# trig wave equations

• Jan 18th 2010, 07:58 AM
killer786
trig wave equations
well im having quite alot of trouble doing questions like these could someone give me some insight into how they should be done thank you!

A function f(x) is known to be of the form F(x)=Acos(px+q) + B. It has a local maximum at (6, 8) and the next local minimum is at (10, 2). Find the constants A, p, q and B and hence give the formula for the function.
• Jan 18th 2010, 08:20 AM
Hello killer786

Welcome to Math Help Forum!
Quote:

Originally Posted by killer786
well im having quite alot of trouble doing questions like these could someone give me some insight into how they should be done thank you!

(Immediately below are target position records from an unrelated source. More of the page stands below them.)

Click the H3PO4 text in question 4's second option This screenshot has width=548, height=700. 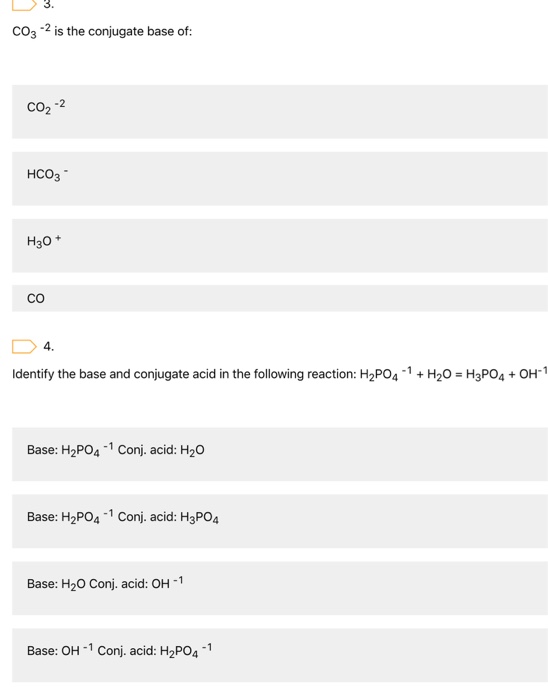click(199, 518)
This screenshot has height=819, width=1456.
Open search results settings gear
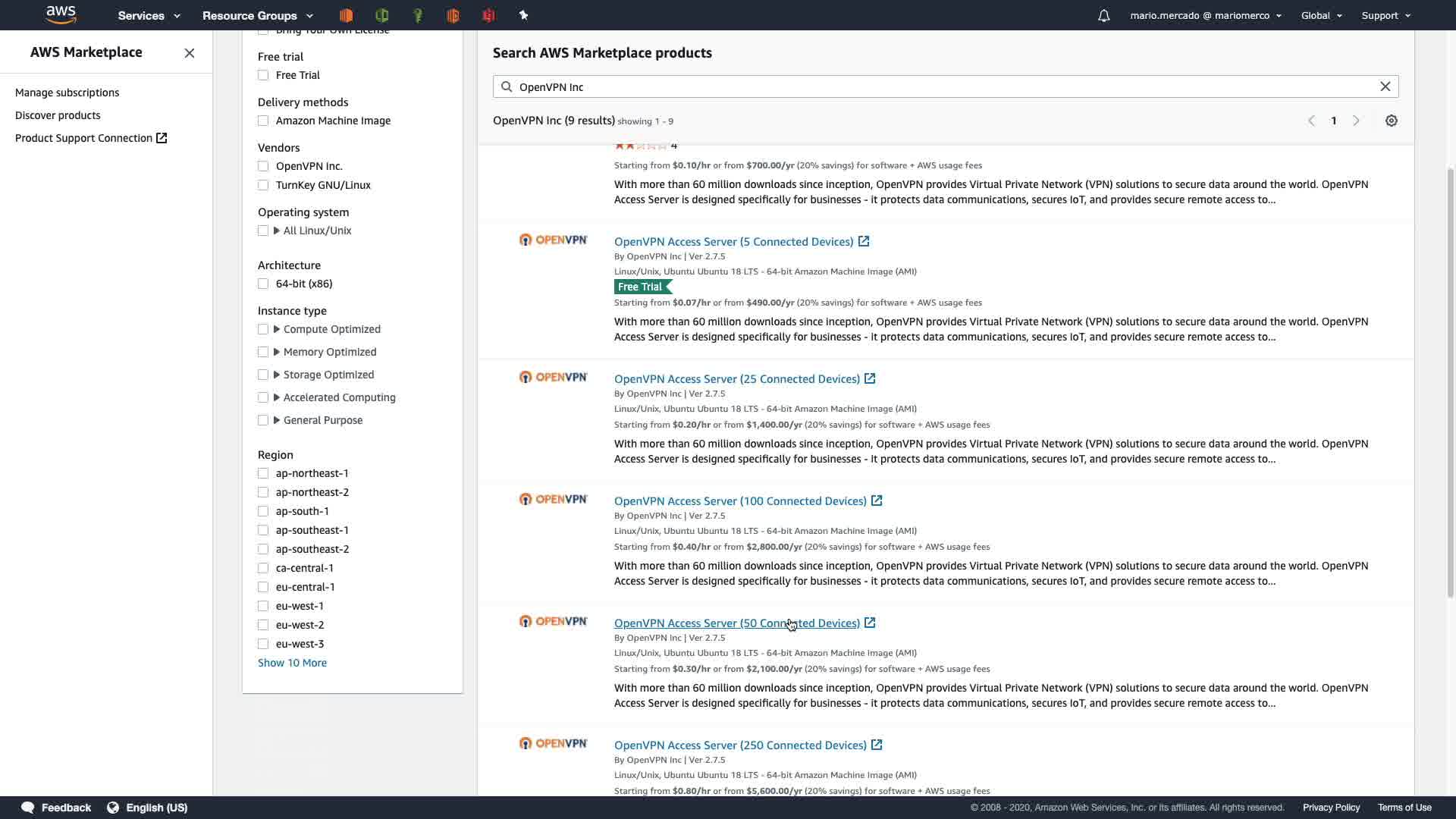point(1392,121)
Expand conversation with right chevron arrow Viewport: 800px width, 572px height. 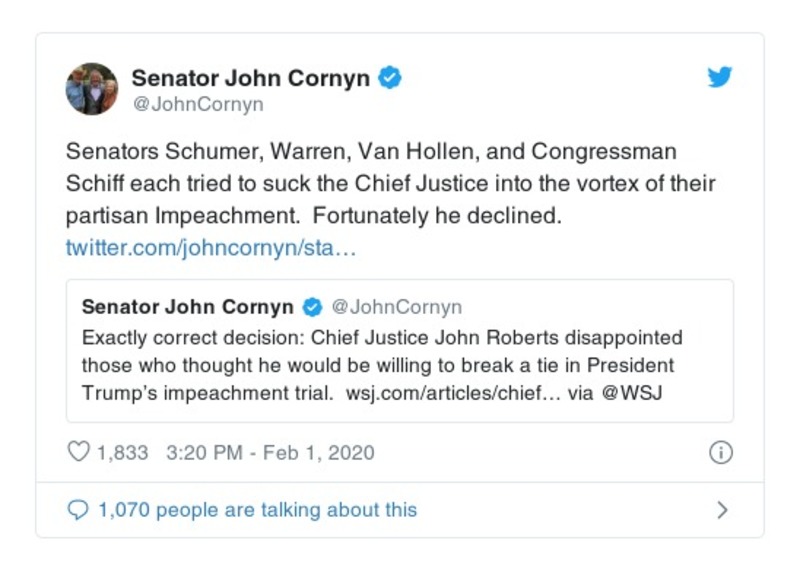tap(722, 510)
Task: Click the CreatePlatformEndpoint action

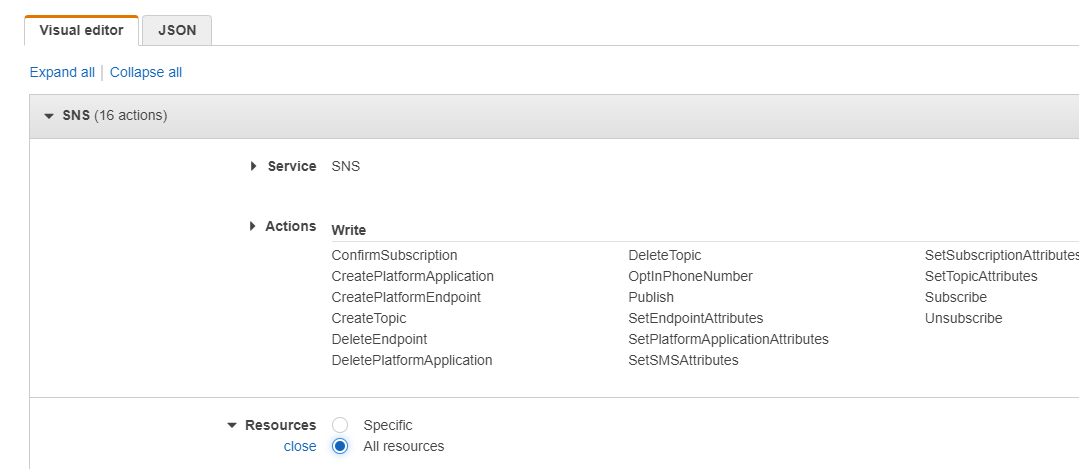Action: pos(406,297)
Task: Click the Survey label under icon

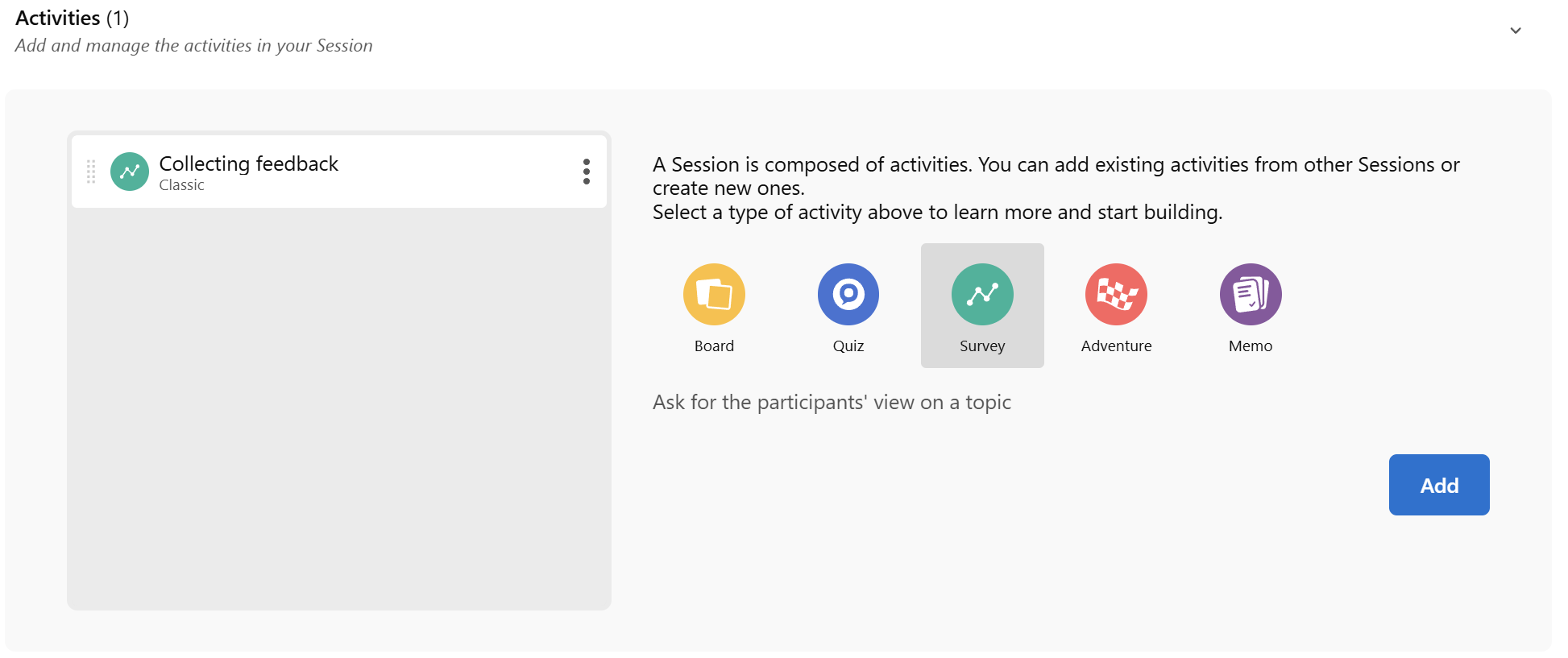Action: [982, 346]
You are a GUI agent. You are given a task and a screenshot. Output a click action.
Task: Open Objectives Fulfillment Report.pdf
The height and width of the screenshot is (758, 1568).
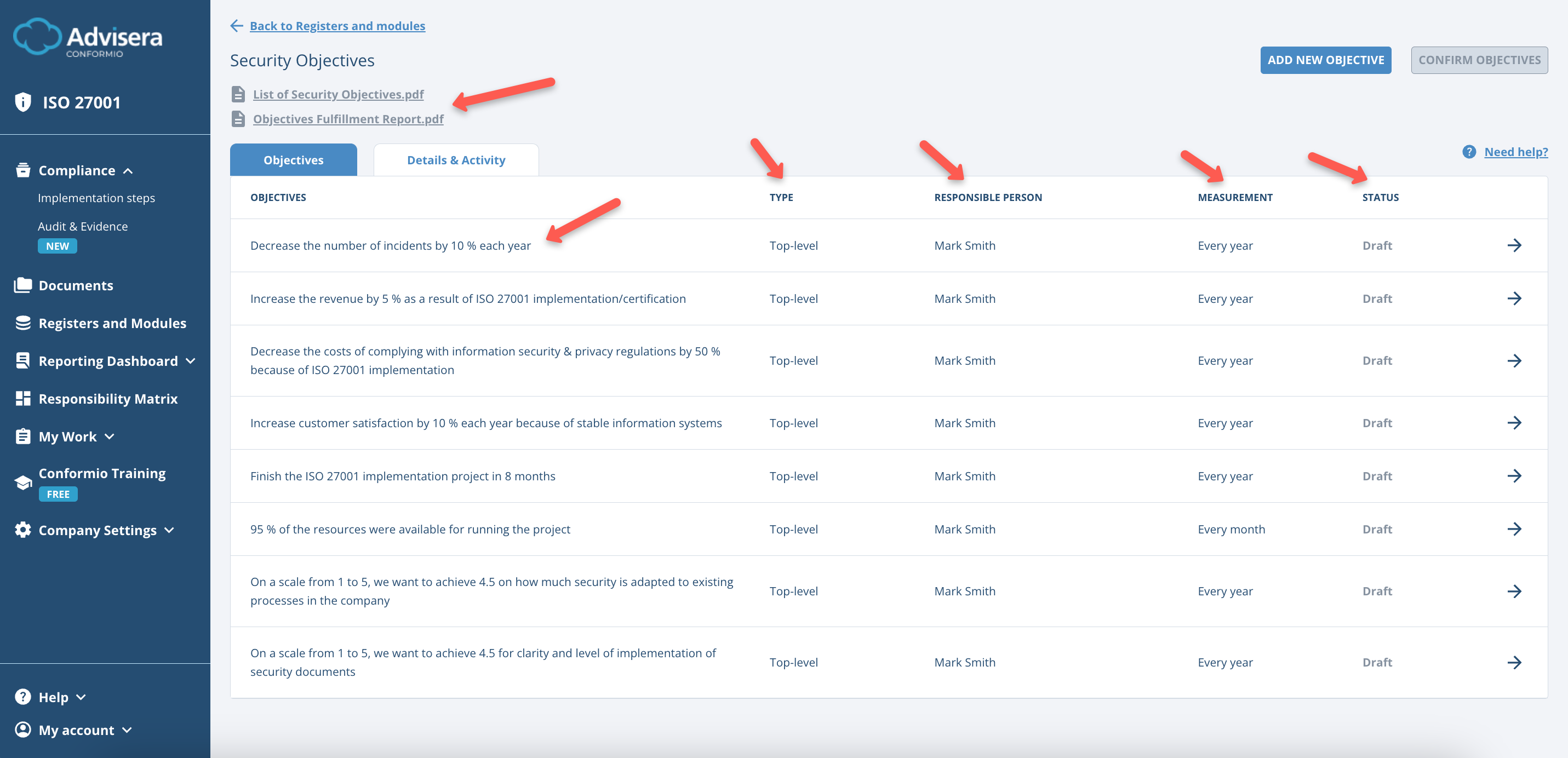pos(348,119)
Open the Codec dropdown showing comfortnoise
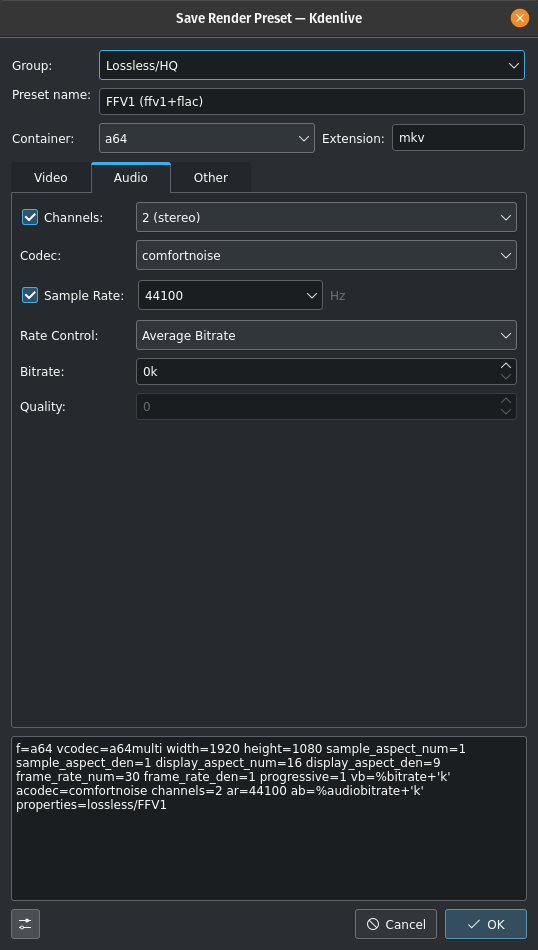This screenshot has width=538, height=950. (327, 255)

A function f(x) is known to be of the form F(x)=Acos(px+q) + B. It has a local maximum at (6, 8) and the next local minimum is at (10, 2). Find the constants A, p, q and B and hence give the formula for the function.

The function $\cos(px+q)$ has a maximum value $+1$ when $px +q = 0, 2\pi, 4\pi, ...$ and a minimum value $-1$ when $px+q = \pi, 3\pi, 5\pi, ...$ Since there are multiple maxima and minima, there will be multiple values of $p$ and $q$. Below, I've taken the first (and most obvious) values.

So $f(x)$ varies between $B+A$ and $B-A$. Since these maximum and minimum values are 8 and 2 respectively, we get:
$B+A = 8$

$B-A = 2$

$\Rightarrow B = 5, A = 3$
The maximum occurs when $x =6$. So, from what I said above, the simplest value is:
$6p+q = 0$

$\Rightarrow q = -6p$
(1)
The minimum is when $x = 10$. So:
$10p+q = \pi$

$\Rightarrow 4p = \pi$, from
(1)

$\Rightarrow p = \frac{\pi}{4}$ and $q = -\frac{3\pi}{2}$
So the formula we want is:
$f(x) = 3\cos\left(\frac{\pi}{4}x -\frac{3\pi}{2}\right) + 5$
$= 3\cos\frac{\pi}{4}\Big(x-6\Big) + 5$